On Saturday, March 16, a conciliation specialist from the U.S. Department of Justice along with the Macon branch of the NAACP jointly held a forum in an effort to facilitate an open dialogue about concerns from the Sammie Davis, Jr. case.
On Tuesday, March 12, Macon-area District Attorney David Cooke declined to pursue charges against Macon Police office Clayton Sutton and ruled the shooting a 'justifiable' homicide.
On Friday, March 15, the sister of Sammie Davis, Jr. said that the family is exploring other legal options which include requesting the U.S. Attorney Michael Moore to forward this case to the Justice Department.
Over the past year, there have been high profile cases of unarmed African-American males being gunned down. One example is last year's Trayvon Martin case.

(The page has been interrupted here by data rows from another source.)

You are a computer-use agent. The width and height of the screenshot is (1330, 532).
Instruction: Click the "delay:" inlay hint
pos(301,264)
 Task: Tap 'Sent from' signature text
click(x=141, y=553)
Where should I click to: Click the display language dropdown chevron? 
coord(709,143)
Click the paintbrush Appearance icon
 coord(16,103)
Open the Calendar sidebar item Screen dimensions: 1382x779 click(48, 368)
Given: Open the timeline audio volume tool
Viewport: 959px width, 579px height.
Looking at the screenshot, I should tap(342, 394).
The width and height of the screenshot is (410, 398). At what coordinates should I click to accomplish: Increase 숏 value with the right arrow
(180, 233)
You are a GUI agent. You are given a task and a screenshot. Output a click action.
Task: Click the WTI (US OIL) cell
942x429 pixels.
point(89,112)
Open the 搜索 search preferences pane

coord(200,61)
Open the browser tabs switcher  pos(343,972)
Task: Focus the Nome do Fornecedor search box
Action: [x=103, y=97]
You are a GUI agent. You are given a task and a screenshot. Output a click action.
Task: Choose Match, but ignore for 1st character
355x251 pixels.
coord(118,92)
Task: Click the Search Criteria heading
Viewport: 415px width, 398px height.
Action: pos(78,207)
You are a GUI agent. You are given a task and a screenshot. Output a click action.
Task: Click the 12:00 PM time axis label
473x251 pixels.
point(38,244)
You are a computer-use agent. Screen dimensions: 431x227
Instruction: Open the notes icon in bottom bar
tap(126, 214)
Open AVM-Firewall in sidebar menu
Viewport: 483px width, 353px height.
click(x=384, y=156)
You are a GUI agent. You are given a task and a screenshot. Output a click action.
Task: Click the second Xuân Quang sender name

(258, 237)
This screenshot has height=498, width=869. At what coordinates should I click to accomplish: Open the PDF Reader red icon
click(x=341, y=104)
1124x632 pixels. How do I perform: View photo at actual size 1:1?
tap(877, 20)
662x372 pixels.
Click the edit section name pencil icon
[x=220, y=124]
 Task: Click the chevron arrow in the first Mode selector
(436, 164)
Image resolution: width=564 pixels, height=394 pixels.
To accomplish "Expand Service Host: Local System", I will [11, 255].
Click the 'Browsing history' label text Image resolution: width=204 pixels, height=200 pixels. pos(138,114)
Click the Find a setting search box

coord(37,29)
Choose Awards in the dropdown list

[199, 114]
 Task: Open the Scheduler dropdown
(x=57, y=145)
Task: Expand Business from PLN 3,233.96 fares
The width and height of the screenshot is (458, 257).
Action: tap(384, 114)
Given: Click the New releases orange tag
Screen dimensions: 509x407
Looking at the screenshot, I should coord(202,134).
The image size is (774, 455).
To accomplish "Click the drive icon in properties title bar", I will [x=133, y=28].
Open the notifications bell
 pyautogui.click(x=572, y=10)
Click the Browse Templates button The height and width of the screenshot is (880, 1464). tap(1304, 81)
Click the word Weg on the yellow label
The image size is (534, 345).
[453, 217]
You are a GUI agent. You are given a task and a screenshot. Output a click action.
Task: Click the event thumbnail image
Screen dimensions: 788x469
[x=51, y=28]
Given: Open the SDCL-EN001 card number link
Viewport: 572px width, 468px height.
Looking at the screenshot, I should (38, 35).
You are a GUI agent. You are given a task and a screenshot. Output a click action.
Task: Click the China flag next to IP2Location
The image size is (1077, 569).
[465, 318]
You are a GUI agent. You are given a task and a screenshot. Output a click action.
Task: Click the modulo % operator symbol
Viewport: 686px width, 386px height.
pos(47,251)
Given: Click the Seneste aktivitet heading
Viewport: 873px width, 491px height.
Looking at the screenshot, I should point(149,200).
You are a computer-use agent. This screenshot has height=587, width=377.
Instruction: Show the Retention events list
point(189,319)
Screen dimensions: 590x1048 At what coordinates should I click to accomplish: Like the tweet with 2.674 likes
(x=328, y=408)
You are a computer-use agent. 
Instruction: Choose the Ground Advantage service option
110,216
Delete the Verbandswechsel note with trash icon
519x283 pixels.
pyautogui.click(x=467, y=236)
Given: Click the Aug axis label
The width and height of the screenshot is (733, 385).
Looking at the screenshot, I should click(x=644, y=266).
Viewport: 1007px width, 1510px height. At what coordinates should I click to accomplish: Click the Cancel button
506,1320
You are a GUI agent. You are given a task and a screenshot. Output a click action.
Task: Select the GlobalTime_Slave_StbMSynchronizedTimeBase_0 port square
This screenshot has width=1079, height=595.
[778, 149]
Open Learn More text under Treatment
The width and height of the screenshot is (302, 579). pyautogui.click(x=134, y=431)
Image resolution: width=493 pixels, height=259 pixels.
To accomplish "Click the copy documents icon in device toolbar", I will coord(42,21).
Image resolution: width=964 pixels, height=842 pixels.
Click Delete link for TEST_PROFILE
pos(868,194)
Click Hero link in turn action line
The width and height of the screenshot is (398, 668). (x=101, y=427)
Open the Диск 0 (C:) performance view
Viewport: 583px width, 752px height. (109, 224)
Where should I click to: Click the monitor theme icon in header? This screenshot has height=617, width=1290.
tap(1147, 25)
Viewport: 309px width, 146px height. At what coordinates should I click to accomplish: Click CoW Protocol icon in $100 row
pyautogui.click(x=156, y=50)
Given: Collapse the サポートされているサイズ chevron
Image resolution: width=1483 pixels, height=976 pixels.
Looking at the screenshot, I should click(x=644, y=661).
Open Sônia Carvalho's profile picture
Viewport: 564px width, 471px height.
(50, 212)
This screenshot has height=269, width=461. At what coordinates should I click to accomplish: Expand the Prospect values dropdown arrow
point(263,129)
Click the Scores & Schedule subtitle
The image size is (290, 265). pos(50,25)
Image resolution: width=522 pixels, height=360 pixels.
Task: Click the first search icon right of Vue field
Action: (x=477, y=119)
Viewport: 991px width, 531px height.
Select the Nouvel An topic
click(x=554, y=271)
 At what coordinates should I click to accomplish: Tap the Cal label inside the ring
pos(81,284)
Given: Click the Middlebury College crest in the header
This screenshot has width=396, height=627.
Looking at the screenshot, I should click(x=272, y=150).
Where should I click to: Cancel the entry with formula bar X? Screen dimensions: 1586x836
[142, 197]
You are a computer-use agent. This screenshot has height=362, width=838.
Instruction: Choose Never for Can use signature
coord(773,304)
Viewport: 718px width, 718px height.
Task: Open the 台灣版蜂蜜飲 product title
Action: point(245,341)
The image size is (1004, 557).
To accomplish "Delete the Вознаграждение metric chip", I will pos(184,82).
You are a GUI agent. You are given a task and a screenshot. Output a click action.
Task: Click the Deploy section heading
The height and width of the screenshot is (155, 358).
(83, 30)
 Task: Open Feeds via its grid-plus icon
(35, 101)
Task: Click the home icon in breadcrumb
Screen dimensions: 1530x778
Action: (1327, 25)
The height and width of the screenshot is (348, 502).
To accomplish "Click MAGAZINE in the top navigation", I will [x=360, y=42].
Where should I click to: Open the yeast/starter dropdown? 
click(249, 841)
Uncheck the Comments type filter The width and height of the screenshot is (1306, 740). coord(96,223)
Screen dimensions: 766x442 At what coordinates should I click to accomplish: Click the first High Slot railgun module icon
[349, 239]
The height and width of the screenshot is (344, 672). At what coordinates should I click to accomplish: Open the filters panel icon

Even though the Sammie Davis, Jr. dominated the discussion, a broader discussion about the strained relationship between the African-American community and the local police department became the main theme.
The coordinator of the Friday's protest march, Daryl Jackson, spoke to Macon's WMGT-TV on Friday and said the following:
"We've been dealing with situations in our community for a long time and the people have been crying out about injustice," Daryl Jackson said. "Its sad that it took Sammie Davis' death to shed light on other issues with law enforcement in our community."
Were Sammie Davis, Jr's. civil rights violated? What can the Macon Police Department do to help facilitate trust in the community moving forward?
Several dozen people attended the meeting an members of the community told personal stories in regard to their encounters with the Macon police.
"I did expect emotions to run today, and actually I got kind of emotional myself with the stories that I heard," said Gwenette Westbrook, President of NAACP's Macon Branch.
The Community Relations Service (CRS), a component of the U.S. Department of Justice, is a specialized Federal conciliation service available to State and local officials to help resolve and prevent racial and ethnic conflict. CRS offers its services to governors, mayors, police chiefs and school officials in their efforts to defuse racial crises. CRS assists local officials and residents design locally defined resolutions when conflict and violence threaten community stability and well-being.
As directed by the Civil Rights Act of 1964, CRS conciliators use specialized crisis management and violence reduction techniques to provide assistance in identifying the sources of conflict and violence and creating a more cohesive community environment. CRS has no law enforcement authority and does not impose solutions, investigate or prosecute cases, or assign blame or fault.